Everyman National Theatre, London SE1 3/5

THE 15th-century morality play Everyman has been adapted for a contemporary audience in this production, which marks Rufus Norris’s debut as artistic director of the National Theatre.

It’s a brave choice, as the allegorical characters of death, worldly goods, good deeds, kin and knowledge have often proved difficult to dramatise convincingly in today’s secular age.

Even so, of all the medieval morality plays, it is the anonymously composed Everyman which has endured, capturing as it does the human and elemental struggle between avarice and altruism.

Carol Ann Duffy’s lively free verse is often comic and insightful as Everyman (Chiwetel Ejiofor, pictured) is indicted for his hedonistic life and indifference to the impoverishment of the world in satirical and pacey rhymes.

Yet the opening scene of Everyman’s 40th birthday party, replete with an epic line of nose candy, does outstay its hedonistic welcome and Duffy at times tries too hard to sound “street.”

The language is occasionally dated and 1980s, as is the representation of Everyman as a Thatcherite, coke-sniffing money man.

It may be of course that such types are always with us, yet herein lies the interpretive problem.
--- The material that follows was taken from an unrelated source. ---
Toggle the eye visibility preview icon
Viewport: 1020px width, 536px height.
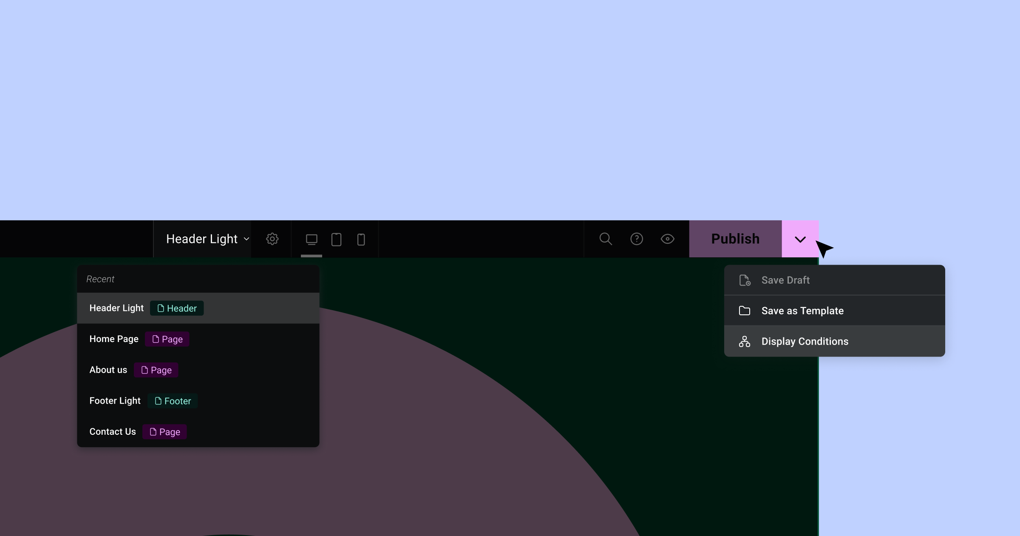click(x=667, y=239)

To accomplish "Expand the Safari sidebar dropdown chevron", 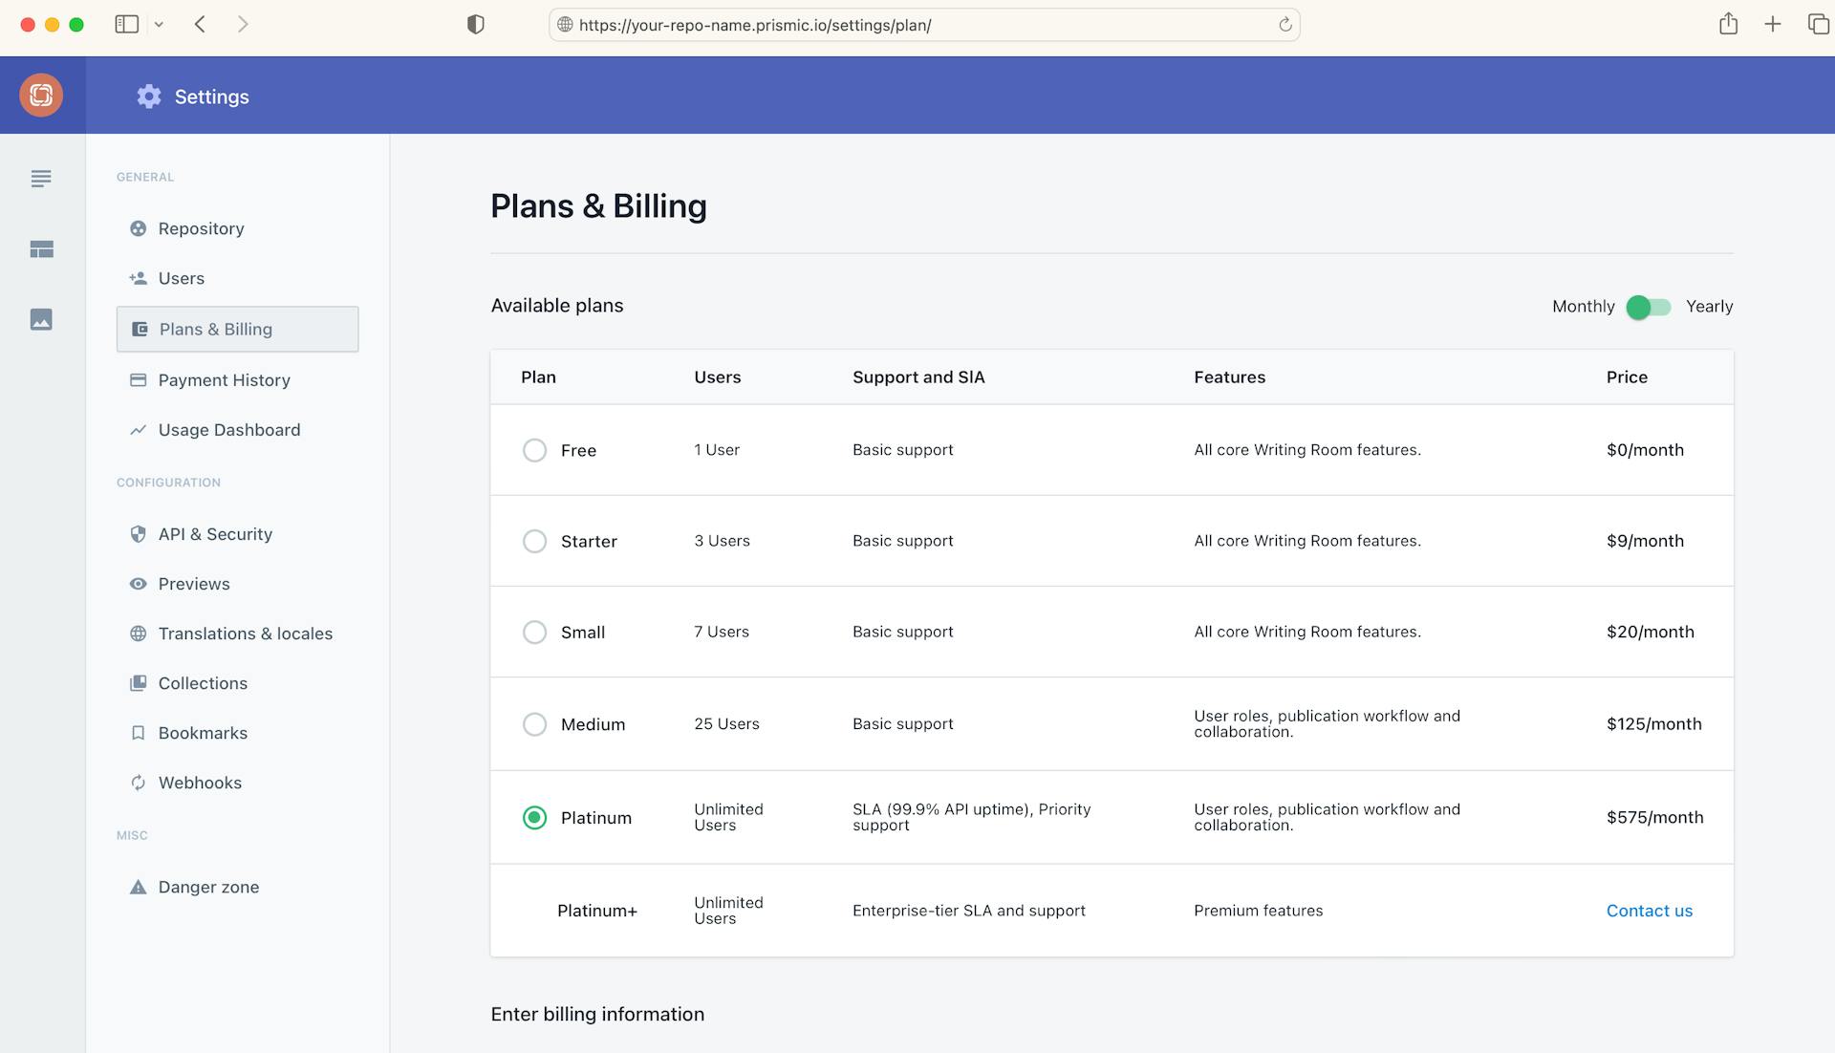I will (159, 25).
Everyman, as the title suggests, is all of us and it is we who are being taken to task — not some jerk we can all safely dismiss and consign to a Canary Wharf dustbin.

Possibly a more satirical and political production, particularly as the election looms, might have been more topical and brought Everyman bang up to date or at least given a nod to the everydayness of Everyman’s flaws.

Two performances — from Dermot Crowley as a laconic Death and Kate Duchene as God/Gooddeeds, who also happens to be a cleaning woman — stand out. But that’s probably because they have some of the best lines.

Another plus is the choreography and movement from Javier De Frutos, which creates a visual language which often transcends the moments of lumpen verse.

While there’s much that is exciting and innovative in this interpretation and Norris’s direction is commendable, the struggle over the soul of Everyman is ultimately, and perplexingly, a rather soulless affair.